Access to water is a positive, not negative, liberty.


The two countries’ approach to water rights is inferior because it makes inherent socioeconomic rights (including water) non-justiciable and aspirational, in turn depriving the polity of judicial remedies for the state’s failure to ‘positively’ provide water; it forces the courts to falsely classify water as a negative freedom, which does not lead to an actual fulfilment of water needs, and it leads to judgements which cannot be practically implemented at the grass-roots level.

In contrast, South Africa has been successful in realising the right to water by categorising it as a socioeconomic right in the operative bill of rights section of their constitution. The South African constitution obliges the state in unequivocal terms to provide sufficient food and water to everyone, with the proviso that it must take reasonable legislative (and other) measures to achieve the progressive realisation of these rights.

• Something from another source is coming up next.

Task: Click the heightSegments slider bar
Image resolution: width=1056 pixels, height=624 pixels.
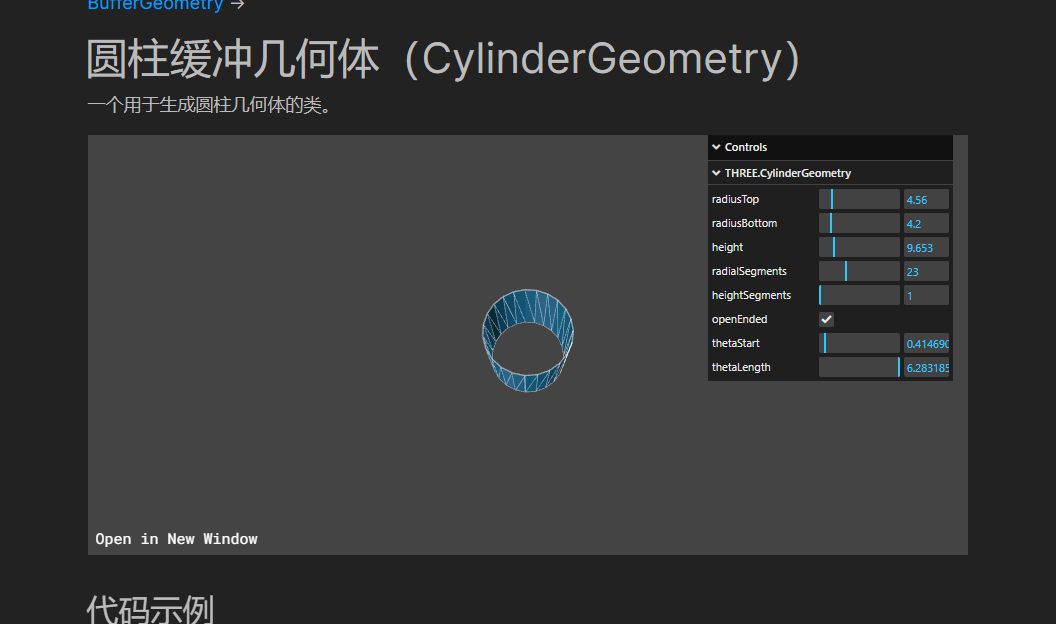Action: 859,295
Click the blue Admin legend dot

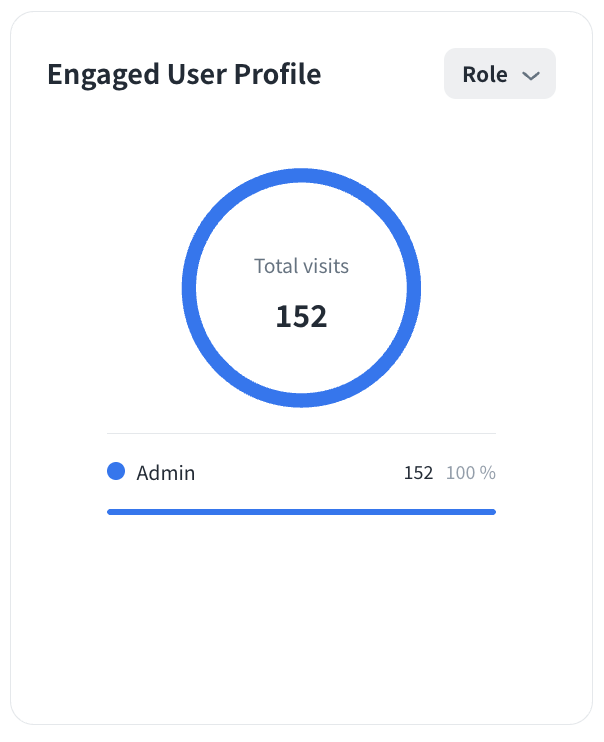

This approach is preferable to the one adopted by Pakistan and India. It creates a positive right to water; enables those most affected by its deprivation to enforce it through the courts; allows courts to monitor implementation of this right on the basis of law and not policy; promotes the development of clear and consistent case law on positive and negative rights; creates a political environment where judicial decisions are respected by the executive and facilitates the legislature to allocate specific funds for the provision of water.

It also clearly delimits the roles and responsibilities of the legislature, executive, and judiciary with regard to water, drastically improving the government’s performance in fulfilling positive rights.

Under this approach, the legislature is obliged to devise laws and concrete national and regional policies on water. A budget is also allocated to administrative bodies with enforcement authority that are subject to detailed reporting obligations.

The judiciary, besides clarifying laws and policies concerning water, properly assesses the performance of water regulatory bodies and their deliverables, and determines violations by officials in discharging their duties. Judicial oversight can also create the necessary political pressure on the legislature to improve laws and policies. Once the executive realises that it is being assessed on goals which are measurable and practically attainable, it becomes less defensive towards the judiciary, and shows little propensity to disregard court rulings.

At present there exist only a handful of provisions within the Pakistani legal system which relate to water; these are dispersed and deal mostly with water pollution, public springs, or reservoir management. Similarly, generalised national water and sanitation polices and guidelines are of little practical benefit when implementing the legal right to water.

Internationally, the UN has cautioned Pakistan that it is one of the few states where, in the coming decade, water shortages could seriously threaten its political existence. Constitutional reform is one very significant way to better protect water rights and guard against such a dangerous outcome. The state should thus seriously consider amending its Constitution through the insertion of a provision in ‘Chapter I: Fundamental Rights’ on water that (in clear terms) recognises a justiciable and a legally enforceable human right to water for all persons, along with a separate clause that requires the state to take reasonable legislative (and other) measures subject to available resources for the progressive realisation of all positive rights enumerated in the Constitution.

The writer is former legal adviser, Ministry of Foreign Affairs, and law faculty at Lums.